Technology opens doors for growing Zionsville window dealer

Michael Foit was an aspiring actor and part-time bartender when he discovered his unlikely calling: selling replacement windows.

His interest piqued by a part-time job in the Cincinnati area, he spent a long drive back from the East Coast thinking about ways to fix what he saw as industry-wide problems: questionable sales tactics, dubious quality standards and poor customer service.

More than 15 years later, his Zionsville-based Apex Energy Solutions is reporting double-digit annual growth and Foit has licensed his trademarked “Flipside” selling strategy and proprietary technology to independent operators in more than a dozen markets.

“I want to cultivate that entrepreneurial spirit in others,” said Foit, 44 and a resident of the Village of WestClay in Carmel.

Total sales at the Apex-branded businesses approached $20 million in 2013—7 percent of which flows to the parent company through licensing fees—and Foit said business is on track to increase by about 50 percent this year. (Sales in the company-run Indianapolis and Fort Wayne markets are expected to reach $6 million in sales in 2014 year, up from $4.4 million.)

Apex has been on an upward trajectory since 2008, despite recession-related weakness in the national remodeling market. The Joint Center for Housing Studies at Harvard University reported a slight uptick in home-improvement spending in 2012, and researchers expected pent-up demand to push sales past $124 billion last year.

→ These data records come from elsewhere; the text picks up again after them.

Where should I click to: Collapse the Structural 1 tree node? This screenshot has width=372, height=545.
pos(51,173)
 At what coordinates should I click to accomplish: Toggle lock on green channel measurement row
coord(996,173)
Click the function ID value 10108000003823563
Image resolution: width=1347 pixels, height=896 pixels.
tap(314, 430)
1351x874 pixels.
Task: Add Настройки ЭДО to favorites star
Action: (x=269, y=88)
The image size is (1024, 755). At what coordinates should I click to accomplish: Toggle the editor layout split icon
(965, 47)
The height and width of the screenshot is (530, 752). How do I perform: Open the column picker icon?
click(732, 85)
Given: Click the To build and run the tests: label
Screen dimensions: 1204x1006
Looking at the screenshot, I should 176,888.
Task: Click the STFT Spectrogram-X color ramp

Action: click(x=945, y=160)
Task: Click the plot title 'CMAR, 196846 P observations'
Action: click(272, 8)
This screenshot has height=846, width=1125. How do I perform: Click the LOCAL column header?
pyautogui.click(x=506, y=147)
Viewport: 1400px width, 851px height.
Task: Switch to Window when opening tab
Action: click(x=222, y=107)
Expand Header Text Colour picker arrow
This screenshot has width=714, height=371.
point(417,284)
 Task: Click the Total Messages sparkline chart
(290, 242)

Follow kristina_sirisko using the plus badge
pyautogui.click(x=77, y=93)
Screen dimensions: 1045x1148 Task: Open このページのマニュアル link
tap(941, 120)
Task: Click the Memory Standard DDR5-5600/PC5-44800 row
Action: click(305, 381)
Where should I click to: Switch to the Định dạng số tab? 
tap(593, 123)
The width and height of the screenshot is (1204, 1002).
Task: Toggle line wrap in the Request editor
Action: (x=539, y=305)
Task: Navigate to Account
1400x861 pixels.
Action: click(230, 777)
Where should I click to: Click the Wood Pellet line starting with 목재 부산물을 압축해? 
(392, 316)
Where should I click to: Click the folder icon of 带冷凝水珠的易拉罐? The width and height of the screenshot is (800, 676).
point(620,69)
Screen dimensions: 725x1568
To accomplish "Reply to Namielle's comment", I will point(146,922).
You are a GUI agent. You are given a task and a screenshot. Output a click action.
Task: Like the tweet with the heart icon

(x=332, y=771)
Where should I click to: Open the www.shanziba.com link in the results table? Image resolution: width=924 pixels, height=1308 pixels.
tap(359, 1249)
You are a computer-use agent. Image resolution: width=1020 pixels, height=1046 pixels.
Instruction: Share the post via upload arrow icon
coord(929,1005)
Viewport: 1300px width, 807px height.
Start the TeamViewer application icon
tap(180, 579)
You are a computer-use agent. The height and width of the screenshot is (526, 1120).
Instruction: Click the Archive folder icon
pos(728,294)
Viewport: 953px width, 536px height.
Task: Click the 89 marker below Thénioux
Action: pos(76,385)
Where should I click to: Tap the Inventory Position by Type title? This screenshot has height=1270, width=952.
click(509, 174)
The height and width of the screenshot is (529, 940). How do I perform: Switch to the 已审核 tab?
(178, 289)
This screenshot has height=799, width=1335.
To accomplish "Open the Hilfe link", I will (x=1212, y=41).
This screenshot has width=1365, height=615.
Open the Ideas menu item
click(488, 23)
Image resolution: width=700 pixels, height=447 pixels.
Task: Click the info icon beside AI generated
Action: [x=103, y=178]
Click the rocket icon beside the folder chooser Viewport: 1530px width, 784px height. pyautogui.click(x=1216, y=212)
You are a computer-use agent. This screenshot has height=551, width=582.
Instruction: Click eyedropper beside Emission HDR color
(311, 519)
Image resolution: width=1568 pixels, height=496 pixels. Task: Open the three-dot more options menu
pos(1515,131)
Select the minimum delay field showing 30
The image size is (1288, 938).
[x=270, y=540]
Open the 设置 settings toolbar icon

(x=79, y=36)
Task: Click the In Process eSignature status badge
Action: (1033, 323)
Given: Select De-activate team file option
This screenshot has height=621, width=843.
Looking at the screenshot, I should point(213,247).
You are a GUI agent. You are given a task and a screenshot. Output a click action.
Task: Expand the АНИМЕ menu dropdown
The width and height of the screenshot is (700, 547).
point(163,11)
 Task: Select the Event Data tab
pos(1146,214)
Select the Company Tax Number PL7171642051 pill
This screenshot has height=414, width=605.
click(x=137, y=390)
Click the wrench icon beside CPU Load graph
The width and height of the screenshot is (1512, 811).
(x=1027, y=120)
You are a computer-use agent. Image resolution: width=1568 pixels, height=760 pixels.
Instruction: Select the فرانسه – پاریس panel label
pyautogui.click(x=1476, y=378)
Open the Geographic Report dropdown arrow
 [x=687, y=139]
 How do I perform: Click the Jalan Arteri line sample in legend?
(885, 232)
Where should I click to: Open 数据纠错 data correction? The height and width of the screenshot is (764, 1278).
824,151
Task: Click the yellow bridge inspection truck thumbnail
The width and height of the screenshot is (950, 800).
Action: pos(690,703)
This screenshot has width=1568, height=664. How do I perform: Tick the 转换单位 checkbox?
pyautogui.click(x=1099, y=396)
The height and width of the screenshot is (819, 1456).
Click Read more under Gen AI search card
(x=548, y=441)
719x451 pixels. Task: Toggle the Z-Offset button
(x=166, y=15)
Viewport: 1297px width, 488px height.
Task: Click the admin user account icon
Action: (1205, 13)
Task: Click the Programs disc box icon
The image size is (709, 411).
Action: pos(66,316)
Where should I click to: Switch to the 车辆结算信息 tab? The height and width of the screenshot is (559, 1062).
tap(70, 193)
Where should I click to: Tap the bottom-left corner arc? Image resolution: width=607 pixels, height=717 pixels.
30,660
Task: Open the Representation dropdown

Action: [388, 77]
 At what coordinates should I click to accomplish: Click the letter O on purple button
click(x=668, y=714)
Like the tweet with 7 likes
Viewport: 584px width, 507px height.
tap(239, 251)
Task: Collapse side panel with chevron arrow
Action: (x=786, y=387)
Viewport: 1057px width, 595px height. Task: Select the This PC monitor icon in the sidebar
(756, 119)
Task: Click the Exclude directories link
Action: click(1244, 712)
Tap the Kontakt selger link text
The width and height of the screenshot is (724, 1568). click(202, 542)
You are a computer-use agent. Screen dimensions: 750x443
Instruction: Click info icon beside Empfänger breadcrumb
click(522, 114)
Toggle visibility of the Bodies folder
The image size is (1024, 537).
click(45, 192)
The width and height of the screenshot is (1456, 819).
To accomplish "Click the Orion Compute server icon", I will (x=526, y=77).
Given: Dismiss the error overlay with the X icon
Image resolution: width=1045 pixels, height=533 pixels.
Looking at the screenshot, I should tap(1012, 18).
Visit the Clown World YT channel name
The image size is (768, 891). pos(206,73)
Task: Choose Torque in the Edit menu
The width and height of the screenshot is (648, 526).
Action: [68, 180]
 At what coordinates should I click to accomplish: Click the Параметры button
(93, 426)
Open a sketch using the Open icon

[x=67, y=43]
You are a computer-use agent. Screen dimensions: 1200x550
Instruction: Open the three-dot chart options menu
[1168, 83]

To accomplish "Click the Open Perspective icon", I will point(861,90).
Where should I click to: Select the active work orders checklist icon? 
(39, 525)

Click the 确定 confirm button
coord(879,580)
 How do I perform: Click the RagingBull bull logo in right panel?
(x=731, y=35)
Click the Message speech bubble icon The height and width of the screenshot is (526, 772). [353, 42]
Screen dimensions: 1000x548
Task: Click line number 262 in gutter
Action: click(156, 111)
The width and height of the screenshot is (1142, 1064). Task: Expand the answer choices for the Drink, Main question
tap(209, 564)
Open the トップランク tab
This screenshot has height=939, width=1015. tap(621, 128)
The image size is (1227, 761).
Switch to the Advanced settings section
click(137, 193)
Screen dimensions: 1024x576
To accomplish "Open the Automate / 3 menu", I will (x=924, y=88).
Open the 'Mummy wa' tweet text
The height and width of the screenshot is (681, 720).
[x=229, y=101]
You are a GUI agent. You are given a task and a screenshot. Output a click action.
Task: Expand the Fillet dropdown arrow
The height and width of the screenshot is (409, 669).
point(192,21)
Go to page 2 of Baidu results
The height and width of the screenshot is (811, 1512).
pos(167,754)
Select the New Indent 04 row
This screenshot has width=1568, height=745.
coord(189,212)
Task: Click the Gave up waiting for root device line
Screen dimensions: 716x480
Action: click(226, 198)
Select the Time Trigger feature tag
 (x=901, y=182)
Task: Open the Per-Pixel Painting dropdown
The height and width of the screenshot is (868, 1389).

Foit credits his unusual business model, which eschews traditional—and expensive—mass marketing in favor of face-to-face solicitations. It’s a bit more sophisticated than the vacuum cleaner salesmen of yesteryear, but the idea is the same: Don’t wait for customers to come to you.

Door-to-door sales still carry a stigma, Foit admits, but he believes a renaissance is coming as the Millennial generation comes of age.

Realtor Jan Teal is a convert. After a year of soliciting bids for replacement windows for her Geist-area home, she opened the door to Apex and hasn’t looked back.

“I normally would never buy anything from someone who knocks on my door,” said Teal, who has worked in the real estate industry for more than 30 years.

But Apex provided a reference from one of her neighbors, and the quoted price on the triple-paned, energy-efficient windows was an astonishing 65 percent lower than one of her previous bids for a similar product. The process exceeded her expectations from start to finish.

“It’s hard for me to be happy with home contractors anymore,” Teal said, citing years of bad experiences, “but they really have gone above and beyond the call of duty.”

Apex employs technology both to find customers and educate them. Equipped with a proprietary smart-phone application that tracks past purchases (and firm “nos”), its sales partners three levels of possible clients.

Owners of so-called “promotional” homes in highly visible locations are offered the steepest discount (about 58 percent off retail prices) to be among the first in their areas to make a purchase. They also are asked to share utility bills to before and after installation to demonstrate the energy savings.

“They’re like a billboard for us,” Foit said.

Next up are homes that are losing energy—determined through a thermal imaging test conducted from outside the house—and finally a “cleanup” sweep through the neighborhood.

During the initial “door pitch,” interested homeowners can schedule a follow-up appointment where they’ll get to explore a touch-screen presentation Foit developed to replace the dog-eared flip books many sales pros still carry. Among its features: a three-dimensional illustration highlighting the windows’ design.

The interactive presentation is much more effective than an old-school sales spiel, Foit said, calling it a paradigm shift for the direct-sales industry by making customers an active participant in the sale.

“We want to change the way people make decisions in their homes,” he said, likening the multimedia presentation to a high-tech, adult pop-up book.

Apex has a decided technological advantage over most of the dealers that sell Associated Materials Inc.’s Alside windows, said Brad Beard, chief commercial officer for the Ohio-based manufacturer.

Not surprisingly, it’s also among Alside’s top accounts in terms of sales volume.

“They have had unprecedented, sustained sales growth for 10-plus years,” Beard said.

He credits Apex’ technology, professionalism and integrity—all of which go a long way toward earning the company high customer-satisfaction ratings. The company’s singular focus on energy-efficient windows also helps.

And Apex practices what it preaches, investing $1.5 million about three years ago to renovate and expand a 1924 farmhouse on Michigan Road in Zionsville, transforming it into a LEED-certified “living showroom” and corporate headquarters.

Indeed, Foit wants to lead by example, polishing the industry’s often-tarnished image one house at a time.

“That’s what excites me the most,” he said. “Very few people have a chance to reinvent their industry, to change the way it is perceived. We’re doing that, little by little.”